▸ **Activity**: Exactly the lines from the start of the data through the line containing "You are a computer-use agent. The image" should be output, with both ends kept and nothing added.

▸ **Data shown**:

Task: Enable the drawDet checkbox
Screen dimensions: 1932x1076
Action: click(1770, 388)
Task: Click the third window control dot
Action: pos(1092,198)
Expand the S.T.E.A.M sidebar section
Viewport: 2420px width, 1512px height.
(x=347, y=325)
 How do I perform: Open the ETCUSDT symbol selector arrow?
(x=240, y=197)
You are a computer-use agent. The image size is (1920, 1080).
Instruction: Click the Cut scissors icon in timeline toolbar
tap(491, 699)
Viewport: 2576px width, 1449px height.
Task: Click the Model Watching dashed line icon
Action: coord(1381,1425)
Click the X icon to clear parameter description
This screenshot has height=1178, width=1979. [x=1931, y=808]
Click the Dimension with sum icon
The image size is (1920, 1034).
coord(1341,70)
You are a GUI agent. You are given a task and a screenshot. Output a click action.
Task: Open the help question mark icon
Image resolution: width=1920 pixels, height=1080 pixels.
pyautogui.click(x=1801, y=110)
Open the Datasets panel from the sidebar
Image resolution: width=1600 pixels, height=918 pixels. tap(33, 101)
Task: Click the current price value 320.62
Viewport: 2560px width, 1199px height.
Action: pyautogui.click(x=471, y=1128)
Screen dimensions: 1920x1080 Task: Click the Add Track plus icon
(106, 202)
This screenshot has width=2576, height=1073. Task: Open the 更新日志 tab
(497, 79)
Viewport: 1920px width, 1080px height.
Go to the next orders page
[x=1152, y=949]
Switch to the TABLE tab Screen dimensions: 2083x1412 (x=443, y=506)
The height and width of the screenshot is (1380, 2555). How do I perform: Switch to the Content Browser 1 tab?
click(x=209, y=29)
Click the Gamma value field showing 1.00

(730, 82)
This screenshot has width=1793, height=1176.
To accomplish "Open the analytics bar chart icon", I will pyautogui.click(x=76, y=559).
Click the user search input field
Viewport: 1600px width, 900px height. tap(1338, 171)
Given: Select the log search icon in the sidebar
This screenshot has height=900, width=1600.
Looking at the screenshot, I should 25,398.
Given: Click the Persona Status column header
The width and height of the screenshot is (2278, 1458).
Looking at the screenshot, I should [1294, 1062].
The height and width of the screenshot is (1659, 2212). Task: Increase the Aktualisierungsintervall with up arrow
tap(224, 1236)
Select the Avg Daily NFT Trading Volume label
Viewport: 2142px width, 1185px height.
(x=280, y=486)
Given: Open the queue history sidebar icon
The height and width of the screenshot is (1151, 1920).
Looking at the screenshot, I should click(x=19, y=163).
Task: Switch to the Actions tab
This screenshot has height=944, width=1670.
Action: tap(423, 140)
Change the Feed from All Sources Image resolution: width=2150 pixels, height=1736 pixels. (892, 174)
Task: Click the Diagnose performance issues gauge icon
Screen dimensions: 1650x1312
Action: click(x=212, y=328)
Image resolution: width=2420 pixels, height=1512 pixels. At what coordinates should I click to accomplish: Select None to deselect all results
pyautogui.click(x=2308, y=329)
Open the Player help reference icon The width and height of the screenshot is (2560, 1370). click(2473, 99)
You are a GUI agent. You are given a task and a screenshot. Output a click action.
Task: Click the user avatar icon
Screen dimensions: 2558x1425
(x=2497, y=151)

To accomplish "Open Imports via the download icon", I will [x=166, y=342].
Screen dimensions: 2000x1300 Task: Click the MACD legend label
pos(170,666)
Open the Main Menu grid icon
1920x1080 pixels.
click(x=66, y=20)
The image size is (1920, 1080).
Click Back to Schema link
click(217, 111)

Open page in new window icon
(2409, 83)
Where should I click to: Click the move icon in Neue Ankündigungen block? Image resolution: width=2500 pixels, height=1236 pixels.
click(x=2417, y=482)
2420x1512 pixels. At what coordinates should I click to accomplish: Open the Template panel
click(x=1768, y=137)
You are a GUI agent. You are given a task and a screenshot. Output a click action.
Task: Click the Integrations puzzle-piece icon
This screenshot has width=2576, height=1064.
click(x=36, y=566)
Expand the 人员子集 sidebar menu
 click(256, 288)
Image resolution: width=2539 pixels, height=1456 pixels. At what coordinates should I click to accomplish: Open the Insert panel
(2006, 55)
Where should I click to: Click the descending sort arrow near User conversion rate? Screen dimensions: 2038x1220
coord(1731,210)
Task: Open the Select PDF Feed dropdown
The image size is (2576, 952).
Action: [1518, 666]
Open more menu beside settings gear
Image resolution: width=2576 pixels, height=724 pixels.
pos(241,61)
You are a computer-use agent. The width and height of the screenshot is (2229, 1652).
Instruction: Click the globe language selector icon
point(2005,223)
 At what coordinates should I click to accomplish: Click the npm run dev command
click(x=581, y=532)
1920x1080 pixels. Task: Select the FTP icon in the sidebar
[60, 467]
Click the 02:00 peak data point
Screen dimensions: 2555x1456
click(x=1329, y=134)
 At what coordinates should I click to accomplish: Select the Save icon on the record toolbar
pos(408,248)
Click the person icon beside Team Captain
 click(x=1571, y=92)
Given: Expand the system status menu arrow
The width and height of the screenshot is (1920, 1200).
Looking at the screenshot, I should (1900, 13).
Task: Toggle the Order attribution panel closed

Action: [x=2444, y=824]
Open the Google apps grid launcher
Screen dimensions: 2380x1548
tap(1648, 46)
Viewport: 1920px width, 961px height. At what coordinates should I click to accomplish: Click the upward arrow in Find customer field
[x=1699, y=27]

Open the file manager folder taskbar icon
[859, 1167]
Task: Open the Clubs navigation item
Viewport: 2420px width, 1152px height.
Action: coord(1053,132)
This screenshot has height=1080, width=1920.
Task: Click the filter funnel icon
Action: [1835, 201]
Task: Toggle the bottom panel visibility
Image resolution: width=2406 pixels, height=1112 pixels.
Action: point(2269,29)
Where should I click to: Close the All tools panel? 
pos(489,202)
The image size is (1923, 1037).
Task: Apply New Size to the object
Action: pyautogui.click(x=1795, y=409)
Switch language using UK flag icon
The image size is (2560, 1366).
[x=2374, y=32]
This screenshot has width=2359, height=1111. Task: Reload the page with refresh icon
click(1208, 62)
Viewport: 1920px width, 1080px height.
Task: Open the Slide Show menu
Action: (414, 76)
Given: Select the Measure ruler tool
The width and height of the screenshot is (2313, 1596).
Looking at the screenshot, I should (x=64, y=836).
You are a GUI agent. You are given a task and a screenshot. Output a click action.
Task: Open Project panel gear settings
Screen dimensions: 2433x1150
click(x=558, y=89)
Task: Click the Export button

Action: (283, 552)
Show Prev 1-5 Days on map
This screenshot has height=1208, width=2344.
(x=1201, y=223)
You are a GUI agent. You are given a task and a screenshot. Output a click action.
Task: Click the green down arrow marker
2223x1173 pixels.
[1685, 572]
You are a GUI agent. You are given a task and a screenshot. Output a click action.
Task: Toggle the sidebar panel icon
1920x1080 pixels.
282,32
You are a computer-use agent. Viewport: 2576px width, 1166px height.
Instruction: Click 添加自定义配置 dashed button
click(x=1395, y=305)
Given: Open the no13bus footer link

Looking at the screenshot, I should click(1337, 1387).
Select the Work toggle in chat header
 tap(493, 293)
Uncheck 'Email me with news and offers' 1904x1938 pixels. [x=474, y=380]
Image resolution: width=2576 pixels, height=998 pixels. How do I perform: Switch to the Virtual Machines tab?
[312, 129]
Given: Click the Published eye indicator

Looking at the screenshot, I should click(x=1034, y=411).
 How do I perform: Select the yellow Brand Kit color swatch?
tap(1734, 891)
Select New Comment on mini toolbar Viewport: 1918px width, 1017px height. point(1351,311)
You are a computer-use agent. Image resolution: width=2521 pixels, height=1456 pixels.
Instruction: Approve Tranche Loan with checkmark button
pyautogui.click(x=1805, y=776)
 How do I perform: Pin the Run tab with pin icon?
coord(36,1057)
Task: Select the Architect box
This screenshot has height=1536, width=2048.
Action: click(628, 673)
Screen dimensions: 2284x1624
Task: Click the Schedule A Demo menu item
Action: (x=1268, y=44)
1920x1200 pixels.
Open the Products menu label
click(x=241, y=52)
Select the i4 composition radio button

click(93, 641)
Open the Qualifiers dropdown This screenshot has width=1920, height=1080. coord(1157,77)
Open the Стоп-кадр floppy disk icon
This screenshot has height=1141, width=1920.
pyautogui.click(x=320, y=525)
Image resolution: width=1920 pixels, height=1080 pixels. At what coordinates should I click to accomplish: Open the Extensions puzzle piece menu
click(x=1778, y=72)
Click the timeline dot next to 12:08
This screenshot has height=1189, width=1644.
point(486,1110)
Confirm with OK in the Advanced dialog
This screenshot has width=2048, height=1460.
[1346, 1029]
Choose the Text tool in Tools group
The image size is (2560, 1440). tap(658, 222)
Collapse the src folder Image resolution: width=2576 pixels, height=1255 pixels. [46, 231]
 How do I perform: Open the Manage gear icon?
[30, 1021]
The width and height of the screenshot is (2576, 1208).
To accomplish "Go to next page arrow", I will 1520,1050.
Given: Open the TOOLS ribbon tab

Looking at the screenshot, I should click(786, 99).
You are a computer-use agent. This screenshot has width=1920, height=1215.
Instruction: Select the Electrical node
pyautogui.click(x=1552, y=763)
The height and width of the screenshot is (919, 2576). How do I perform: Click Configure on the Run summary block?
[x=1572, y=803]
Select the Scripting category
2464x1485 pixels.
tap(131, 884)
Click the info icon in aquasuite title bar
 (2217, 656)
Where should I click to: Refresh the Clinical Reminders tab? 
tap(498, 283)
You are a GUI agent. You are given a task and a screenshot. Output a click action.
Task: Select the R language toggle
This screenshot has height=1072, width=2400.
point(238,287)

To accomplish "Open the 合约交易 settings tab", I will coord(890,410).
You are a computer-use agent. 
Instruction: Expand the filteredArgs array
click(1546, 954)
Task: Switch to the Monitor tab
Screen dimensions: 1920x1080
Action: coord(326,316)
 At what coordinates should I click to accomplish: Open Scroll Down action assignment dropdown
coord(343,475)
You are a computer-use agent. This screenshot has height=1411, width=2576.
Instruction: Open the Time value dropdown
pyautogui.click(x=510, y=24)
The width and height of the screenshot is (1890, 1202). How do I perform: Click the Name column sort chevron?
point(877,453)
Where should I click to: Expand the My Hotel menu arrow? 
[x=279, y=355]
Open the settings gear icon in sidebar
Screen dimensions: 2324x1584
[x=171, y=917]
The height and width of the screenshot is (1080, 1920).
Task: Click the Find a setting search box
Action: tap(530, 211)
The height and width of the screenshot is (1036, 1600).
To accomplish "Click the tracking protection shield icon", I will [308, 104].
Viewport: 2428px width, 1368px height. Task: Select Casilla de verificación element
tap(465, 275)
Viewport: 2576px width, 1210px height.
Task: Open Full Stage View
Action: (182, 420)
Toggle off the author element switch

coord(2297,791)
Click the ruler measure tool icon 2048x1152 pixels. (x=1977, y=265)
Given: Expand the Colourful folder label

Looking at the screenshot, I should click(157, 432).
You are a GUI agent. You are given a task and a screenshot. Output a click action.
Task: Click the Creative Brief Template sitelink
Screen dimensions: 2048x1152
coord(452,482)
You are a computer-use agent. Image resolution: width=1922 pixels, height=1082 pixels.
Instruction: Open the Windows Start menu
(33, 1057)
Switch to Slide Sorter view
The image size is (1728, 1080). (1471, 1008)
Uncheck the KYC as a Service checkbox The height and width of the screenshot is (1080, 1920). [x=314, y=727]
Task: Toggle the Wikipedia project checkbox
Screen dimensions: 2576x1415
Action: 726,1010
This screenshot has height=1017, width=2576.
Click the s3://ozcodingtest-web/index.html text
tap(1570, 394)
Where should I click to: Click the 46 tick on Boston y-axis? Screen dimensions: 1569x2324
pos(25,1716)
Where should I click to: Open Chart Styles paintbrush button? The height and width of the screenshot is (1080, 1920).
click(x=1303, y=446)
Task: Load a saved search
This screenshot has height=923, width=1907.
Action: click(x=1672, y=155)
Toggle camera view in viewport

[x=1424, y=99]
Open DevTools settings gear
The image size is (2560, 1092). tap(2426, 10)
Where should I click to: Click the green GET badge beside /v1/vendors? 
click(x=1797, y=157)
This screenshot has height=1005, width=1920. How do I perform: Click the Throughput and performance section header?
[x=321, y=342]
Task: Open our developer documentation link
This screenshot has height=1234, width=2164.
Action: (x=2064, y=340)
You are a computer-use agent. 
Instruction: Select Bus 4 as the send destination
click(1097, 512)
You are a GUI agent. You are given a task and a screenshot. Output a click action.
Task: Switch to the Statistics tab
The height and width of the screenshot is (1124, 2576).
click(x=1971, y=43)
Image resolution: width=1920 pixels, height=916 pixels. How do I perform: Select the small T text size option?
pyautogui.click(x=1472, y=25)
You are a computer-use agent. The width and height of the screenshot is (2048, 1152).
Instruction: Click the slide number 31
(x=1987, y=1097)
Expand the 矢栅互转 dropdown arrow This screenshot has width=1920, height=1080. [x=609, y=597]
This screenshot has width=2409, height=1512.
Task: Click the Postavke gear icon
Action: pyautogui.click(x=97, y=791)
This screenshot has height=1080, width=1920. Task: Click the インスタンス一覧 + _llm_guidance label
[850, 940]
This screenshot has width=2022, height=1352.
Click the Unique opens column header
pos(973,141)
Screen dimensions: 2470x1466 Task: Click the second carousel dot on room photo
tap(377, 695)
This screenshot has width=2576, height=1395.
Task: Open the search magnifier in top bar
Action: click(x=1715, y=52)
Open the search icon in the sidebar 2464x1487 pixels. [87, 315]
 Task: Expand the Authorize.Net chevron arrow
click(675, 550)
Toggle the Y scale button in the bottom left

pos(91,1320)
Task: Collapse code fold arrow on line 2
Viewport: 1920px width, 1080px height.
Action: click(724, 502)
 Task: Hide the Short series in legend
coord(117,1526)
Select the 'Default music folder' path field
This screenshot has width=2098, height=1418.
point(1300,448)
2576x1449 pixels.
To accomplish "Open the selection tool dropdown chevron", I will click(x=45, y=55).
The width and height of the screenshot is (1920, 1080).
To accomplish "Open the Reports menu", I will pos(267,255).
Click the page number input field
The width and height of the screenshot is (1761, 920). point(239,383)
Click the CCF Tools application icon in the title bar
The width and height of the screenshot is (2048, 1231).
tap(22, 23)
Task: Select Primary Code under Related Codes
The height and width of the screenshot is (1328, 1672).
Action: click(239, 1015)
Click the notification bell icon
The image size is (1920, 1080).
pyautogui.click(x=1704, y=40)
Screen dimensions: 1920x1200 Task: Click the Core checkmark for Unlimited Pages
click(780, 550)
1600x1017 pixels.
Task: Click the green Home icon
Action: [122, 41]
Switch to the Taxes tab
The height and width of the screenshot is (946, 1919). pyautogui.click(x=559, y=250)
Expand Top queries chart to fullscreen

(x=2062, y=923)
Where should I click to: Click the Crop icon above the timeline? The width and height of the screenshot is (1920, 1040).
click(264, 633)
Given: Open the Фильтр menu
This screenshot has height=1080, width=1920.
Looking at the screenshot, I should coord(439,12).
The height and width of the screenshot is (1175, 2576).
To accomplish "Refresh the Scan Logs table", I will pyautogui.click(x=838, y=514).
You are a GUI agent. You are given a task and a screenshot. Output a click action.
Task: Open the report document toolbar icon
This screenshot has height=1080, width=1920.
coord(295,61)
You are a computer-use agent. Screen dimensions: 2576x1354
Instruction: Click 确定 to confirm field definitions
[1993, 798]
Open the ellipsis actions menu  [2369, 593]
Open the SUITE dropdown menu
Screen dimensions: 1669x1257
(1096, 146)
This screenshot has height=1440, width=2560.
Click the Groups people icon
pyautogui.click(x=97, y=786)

▸ **Task solution**:
Task: Enable the drawDet checkbox
Screen dimensions: 1932x1076
Action: click(1770, 388)
Task: Click the third window control dot
Action: pos(1092,198)
Expand the S.T.E.A.M sidebar section
Viewport: 2420px width, 1512px height.
(x=347, y=325)
 How do I perform: Open the ETCUSDT symbol selector arrow?
(x=240, y=197)
You are a computer-use agent. The image size is (1920, 1080).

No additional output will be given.